「ぐりとぐら」「ひとまねこざる」など幼少期に出会った絵本は数あれど、かこさとしほど(名前も含めて)インパクトがあった絵本はそうありません。「かこさとしの世界」(以下、本書)はそんな絵本作家の生涯を俯瞰した一冊です。
科学と遊びを通して子どもに向き合う
本書は、2018年に逝去された絵本作家・かこさとしを扱った展覧会の図録です。「からすのパンやさん」「だるまちゃんとてんぐちゃん」などの名作絵本を生み出し、それ以外にも子どもに向けて科学や美術をわかりやすく紹介した絵本で好評を博したかこさとしの偉業を、本書は原画や数多くの資料で紐解いていきます。
創作が好きだったかこは戦後、「貧困地区に(中略)人的活動を通じて人々の生活向上を助ける福祉活動」(本書34ページ)セツルメントに参加、子どもと向き合う中で彼らのためになるものを提供したい想いが育まれていきます。それが絵本創作の原動力となりました。
だるまちゃんと日本文化ちゃん
かこの代表作の一つといえば、「だるまちゃん」シリーズ。だるまの子ども・だるまちゃんを主人公にした絵本は晩年まで続き、ロングセラーとなりました。だるまちゃんの相手となるキャラクターはほとんどが日本文化をモチーフにしたもので、日本の子どもに自国の文化を教える役割も果たしました。
作品に盛り込まれたもう一つの特徴は、遊びを通して創意工夫を育む姿勢。

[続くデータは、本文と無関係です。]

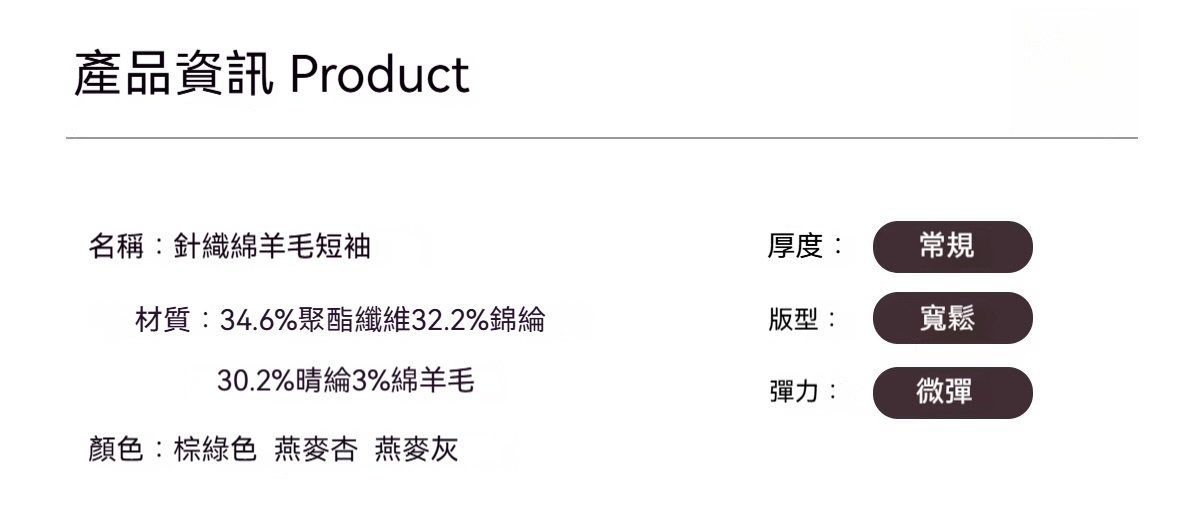Image resolution: width=1200 pixels, height=525 pixels.
Task: Click the word Product in the heading
Action: (380, 75)
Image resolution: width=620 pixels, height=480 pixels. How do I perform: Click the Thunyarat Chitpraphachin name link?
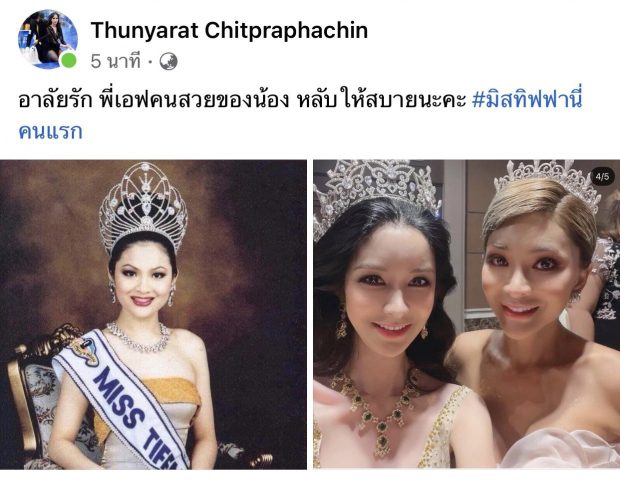point(229,30)
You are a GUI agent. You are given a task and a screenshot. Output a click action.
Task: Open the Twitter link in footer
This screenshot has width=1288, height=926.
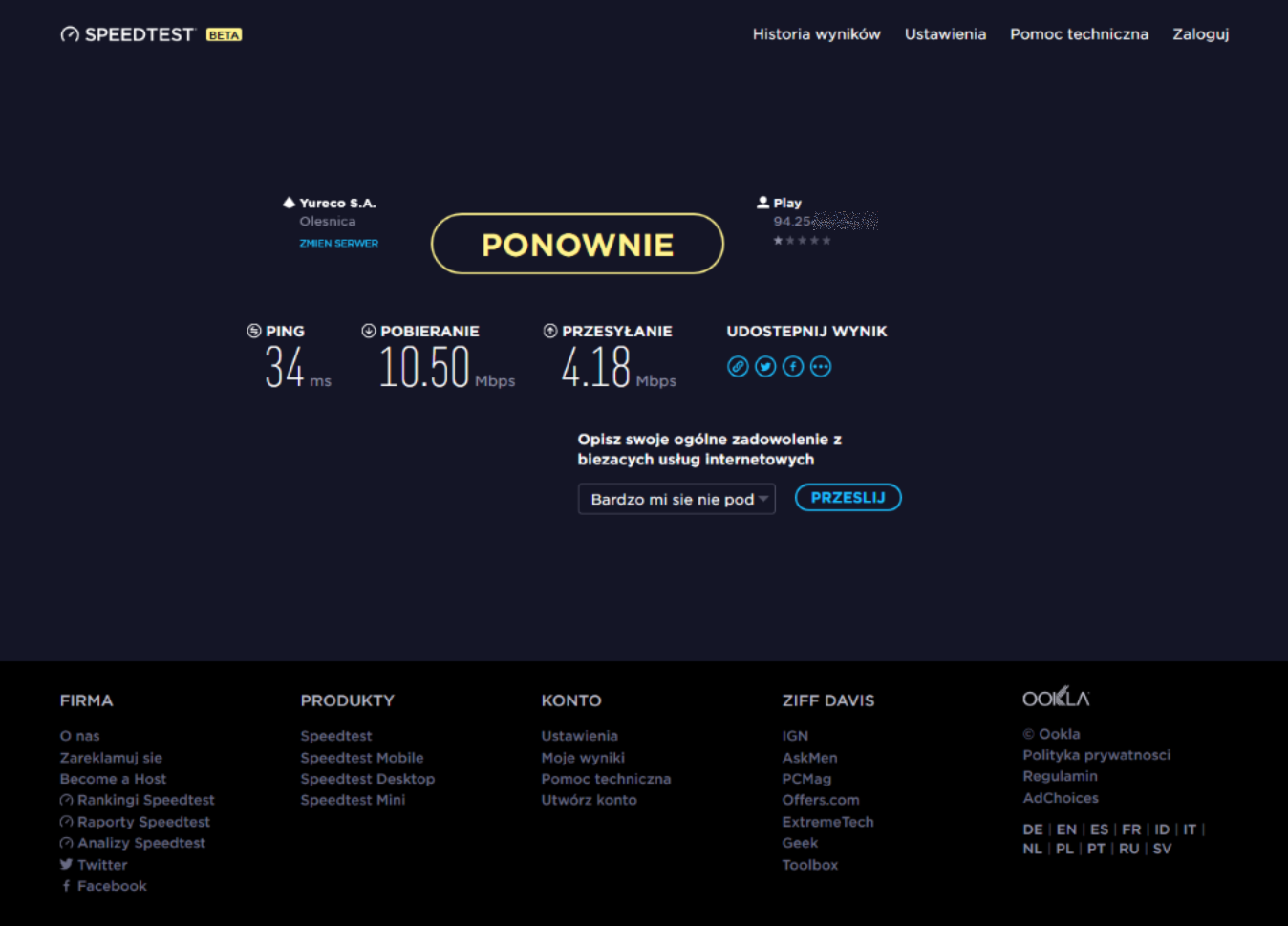tap(101, 865)
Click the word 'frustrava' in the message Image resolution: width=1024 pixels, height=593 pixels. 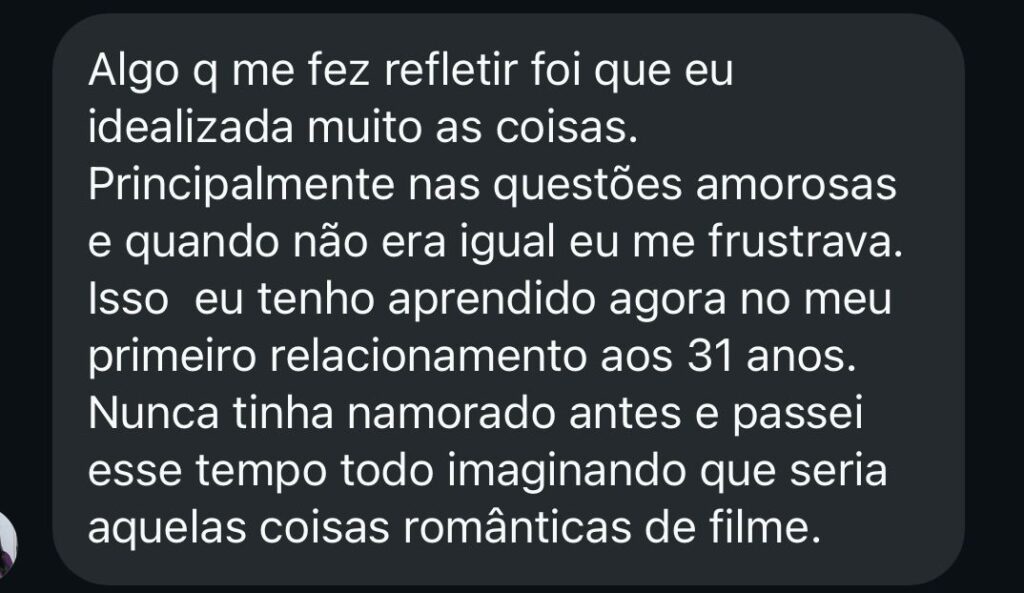(805, 242)
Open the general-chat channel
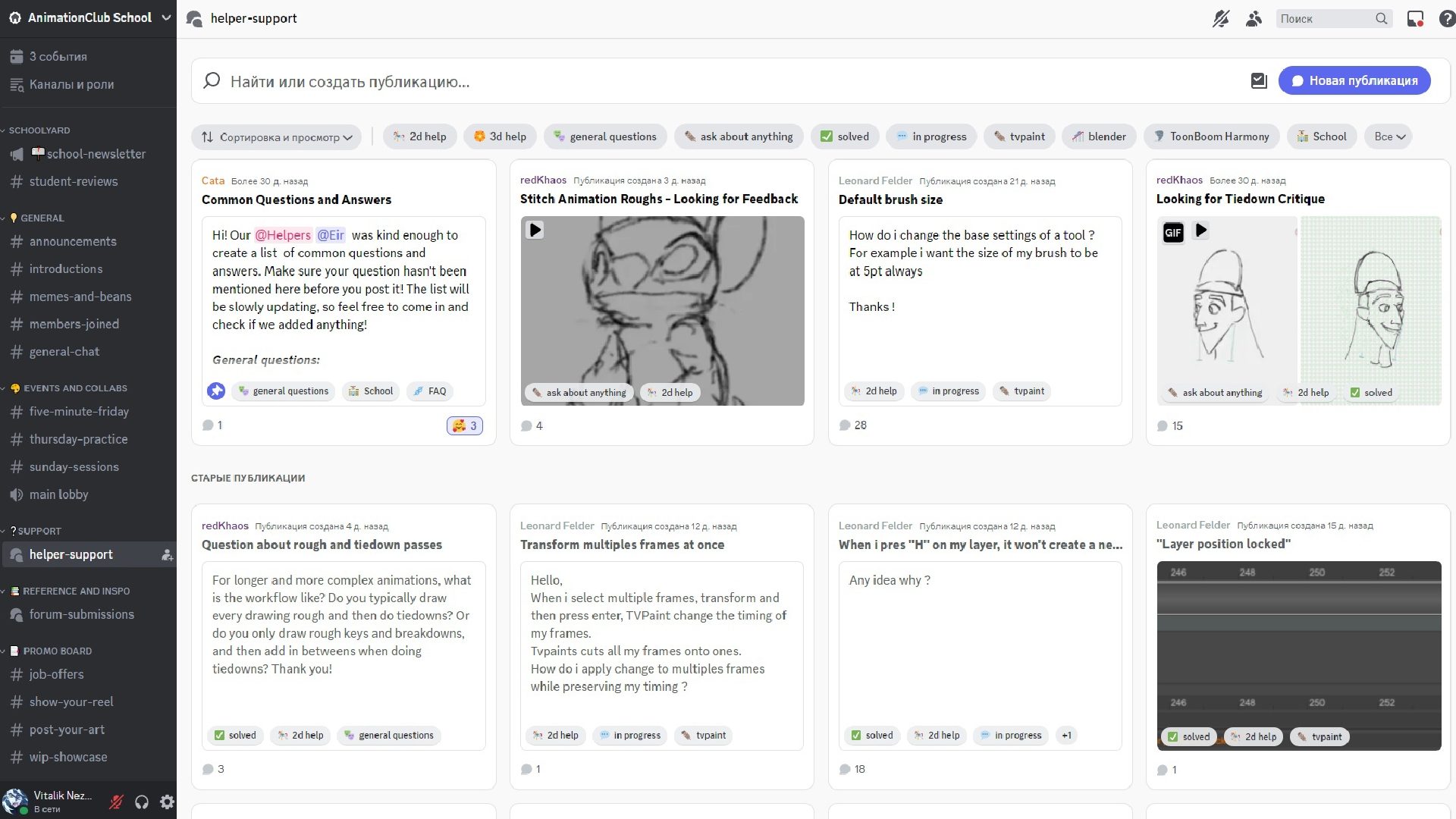 (x=64, y=352)
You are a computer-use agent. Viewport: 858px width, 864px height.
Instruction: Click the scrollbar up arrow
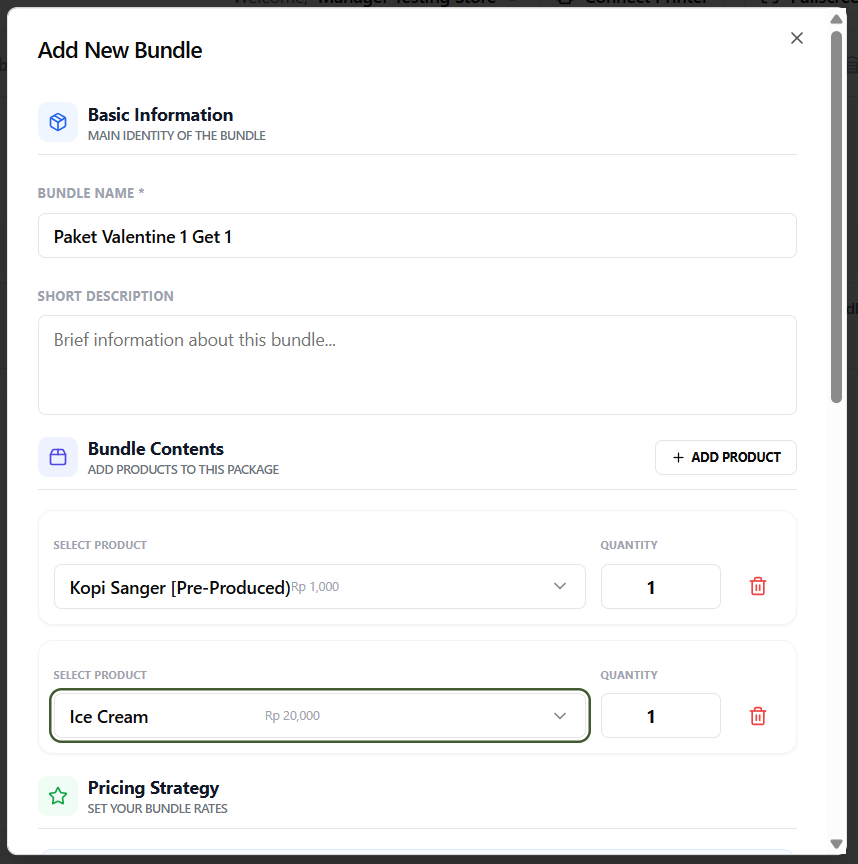click(836, 19)
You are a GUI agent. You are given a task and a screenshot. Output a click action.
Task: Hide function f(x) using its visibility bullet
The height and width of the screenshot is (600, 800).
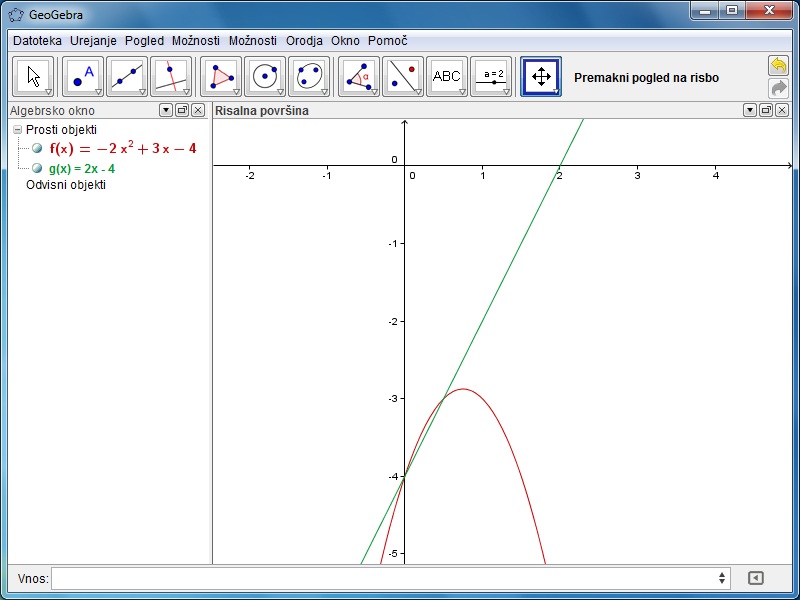tap(37, 148)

「子ども時代の遊びの積み重ねが、社会性を持った生き物、人間を育てていく」(本書86ページ)との信念が、試行錯誤を重ねて遊びを生み出していくだるまちゃんたちの行動に現れています。
自然の姿をわかりやすく
かこの絵本もう一つの柱は、自然科学を子どもに伝える作品であります。絵本デビュー作「だむのおじさんたち」から始まる、徹底した取材に基づいて身の回りの物事を子どもにもわかりやすく解説する科学絵本は「はははのはなし」から実質的な遺作「みずとはなんじゃ?」まで連綿と続きました。
また美術に造詣のあったかこは、「うつくしい絵」「すばらしい彫刻」など子ども向けに美術入門となる絵本を制作しています。先の「だるまちゃんとかみなりちゃん」の中にロダン作「青銅時代」が紛れ込んでいたりするのは、かこなりの遊び心なのでしょう。
子どもにとってちょうどいい情報量
しかし、それだけで子どもを惹きつけるのは難しいもの。かこの絵本は子どもの興味を引くものを積極的に盛り込んでいます。「どろぼうがっこう」のように親が眉をひそめそうな題材を選んだり、虫歯菌を主人公にした「むしばミュータンスのぼうけん」など、意外性を持った作品づくりがその最たるものでしょう。
「ぐりとぐら」と同様に、子どもにとってちょうどいい情報量を詰め込んだ絵本を送り続けたかこさとし。それらは未来を担う彼らに、生きる力となる知識を届けたいかこなりの方法でありました。少なくともかこが伝えたメッセージが現代を生きる人々の役に立っている、と思いたいものです。